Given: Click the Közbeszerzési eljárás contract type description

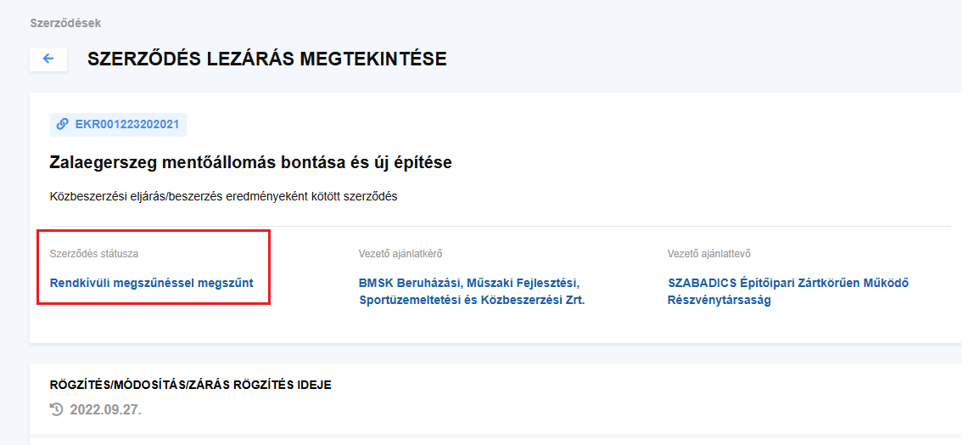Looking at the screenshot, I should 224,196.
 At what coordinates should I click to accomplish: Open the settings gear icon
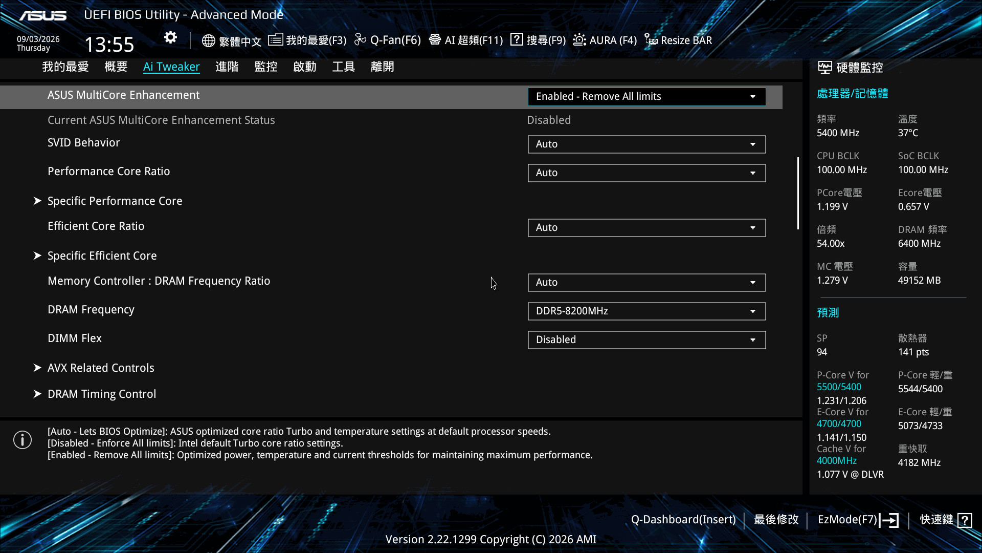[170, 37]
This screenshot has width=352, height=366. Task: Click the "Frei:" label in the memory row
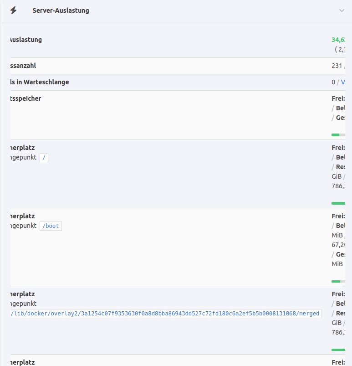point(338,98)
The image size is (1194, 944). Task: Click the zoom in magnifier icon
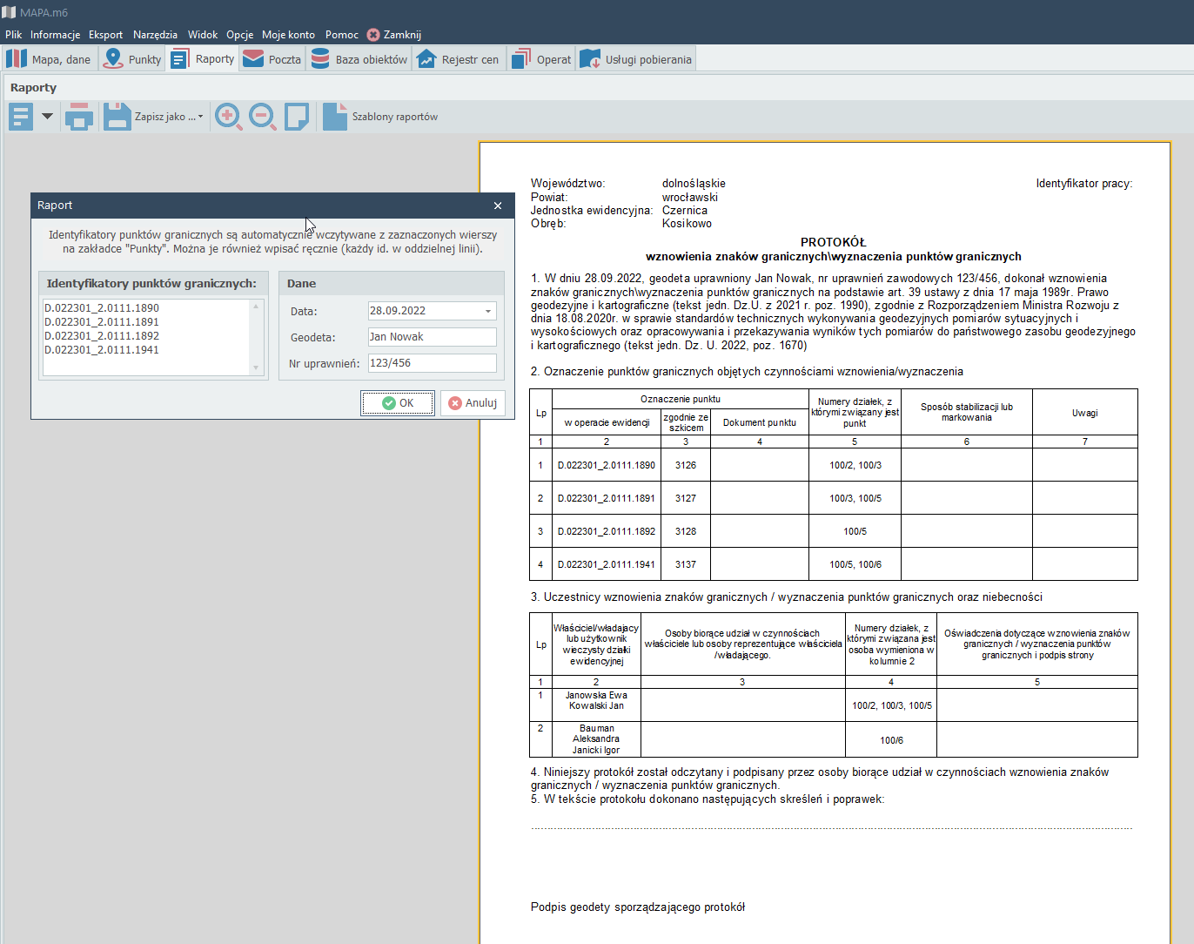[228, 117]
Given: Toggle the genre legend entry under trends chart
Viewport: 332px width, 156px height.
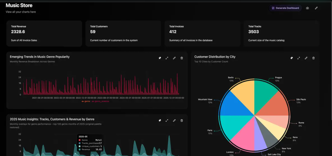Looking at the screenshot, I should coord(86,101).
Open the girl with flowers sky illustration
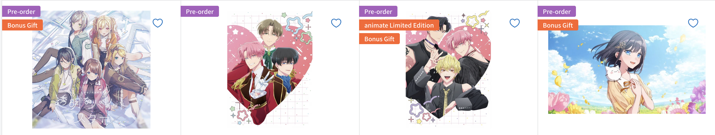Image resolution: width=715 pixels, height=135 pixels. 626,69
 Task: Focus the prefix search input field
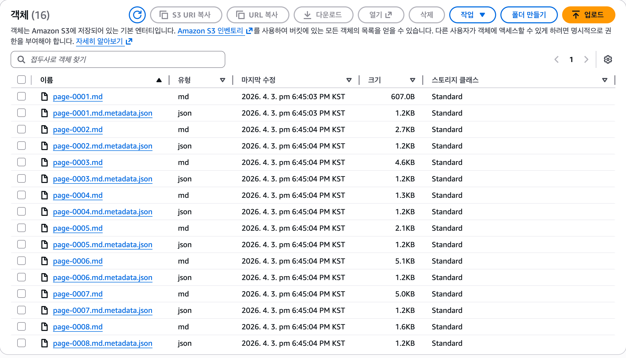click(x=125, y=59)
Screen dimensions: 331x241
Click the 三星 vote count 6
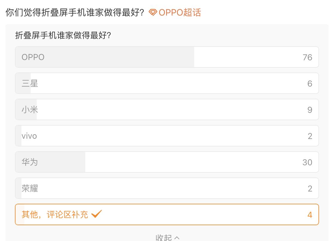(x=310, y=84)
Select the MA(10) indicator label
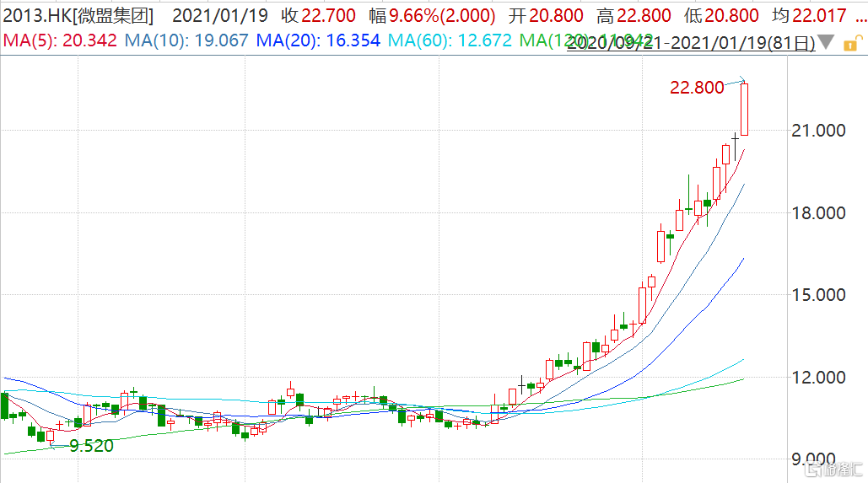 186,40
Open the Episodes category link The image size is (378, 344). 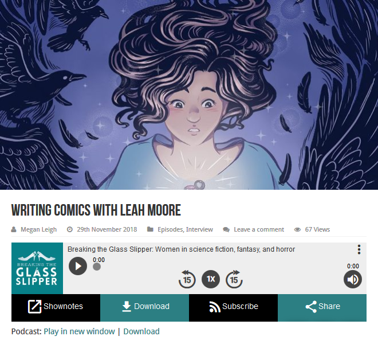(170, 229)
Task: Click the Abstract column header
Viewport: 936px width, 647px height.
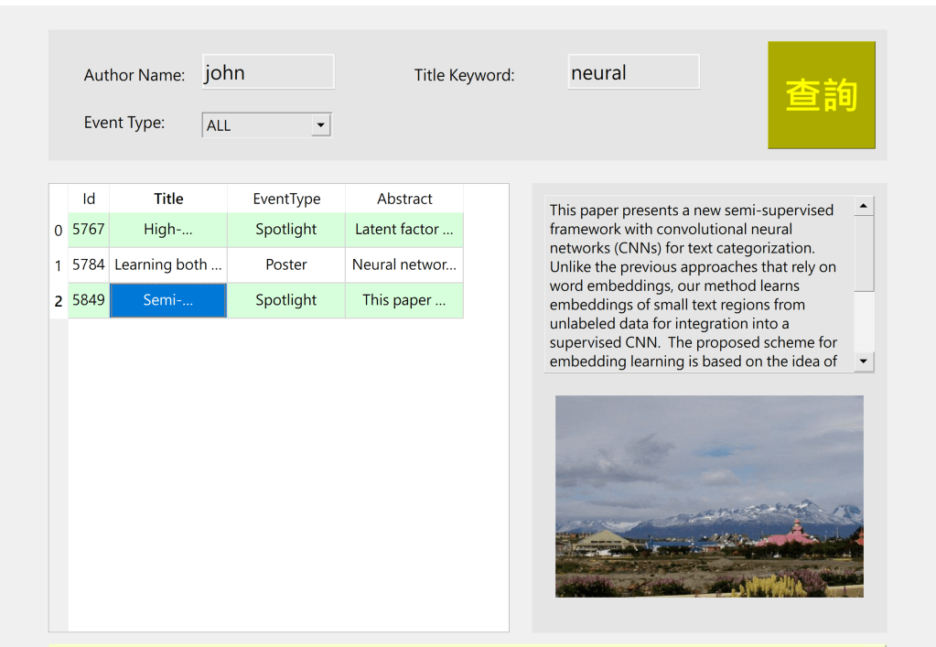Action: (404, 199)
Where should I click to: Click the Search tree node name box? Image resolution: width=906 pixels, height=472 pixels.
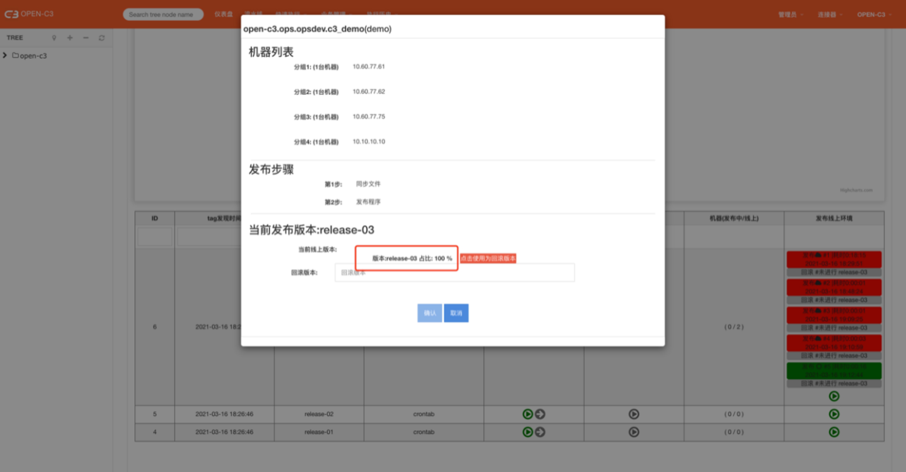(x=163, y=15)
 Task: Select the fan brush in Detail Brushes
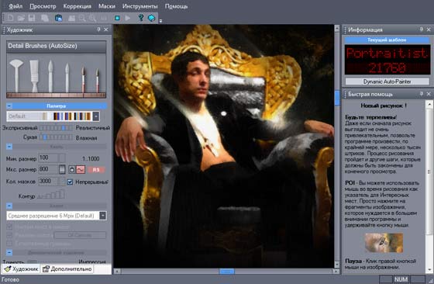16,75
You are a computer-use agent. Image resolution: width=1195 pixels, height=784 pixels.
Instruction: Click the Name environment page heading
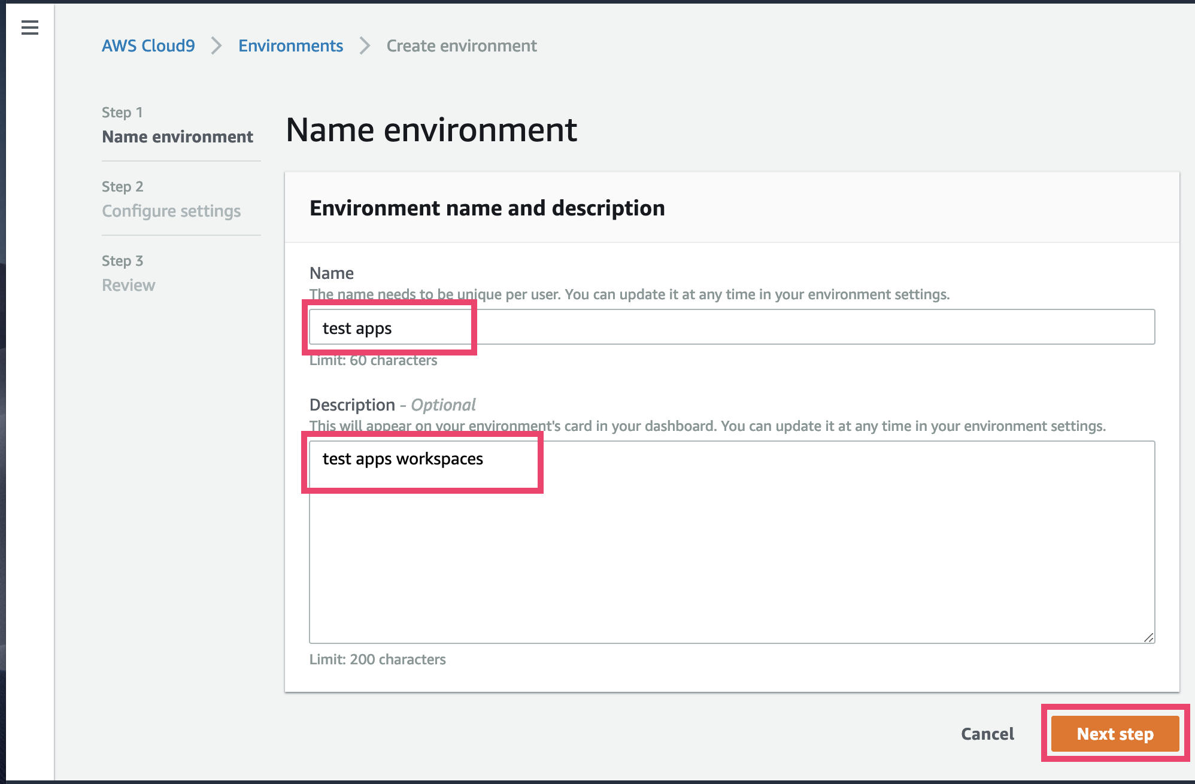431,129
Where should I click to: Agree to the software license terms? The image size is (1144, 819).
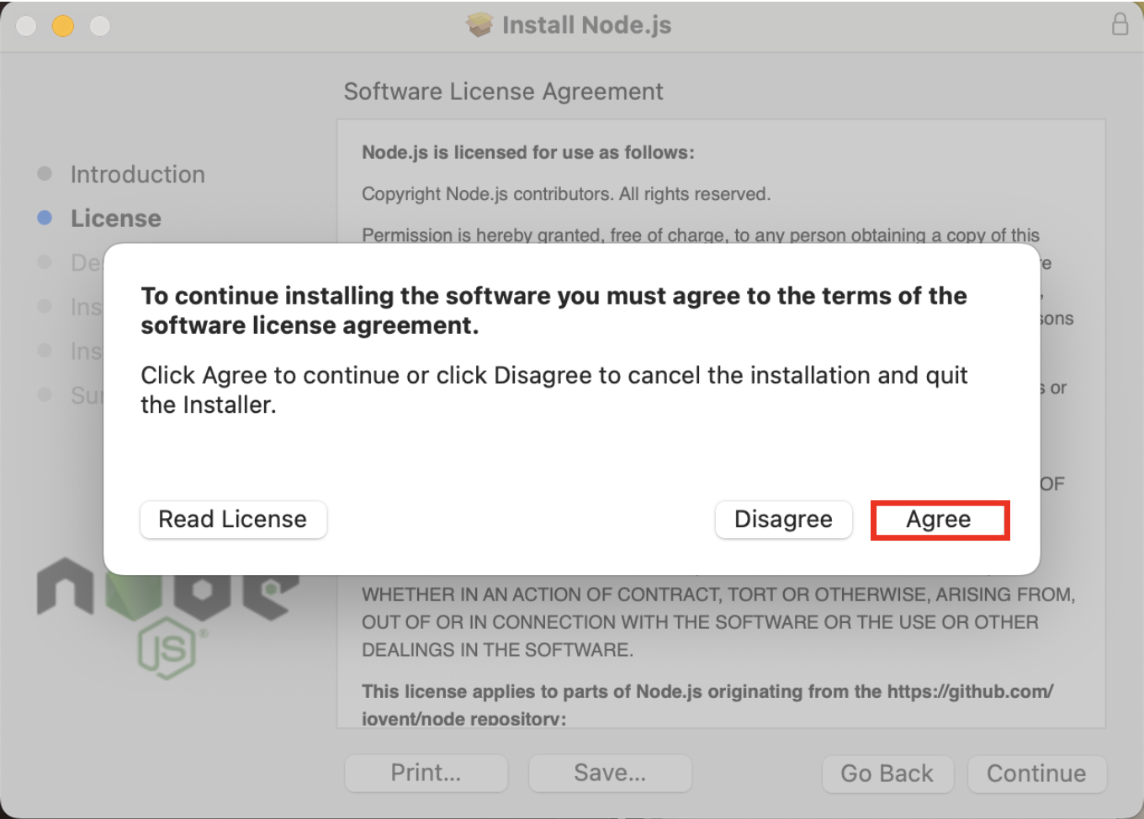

# Task details:
Which lines in the items above contain the word "Given"? Pull out each of them in full.

# Output below:
Given: Click the Közbeszerzési eljárás contract type description
Given: Toggle the genre legend entry under trends chart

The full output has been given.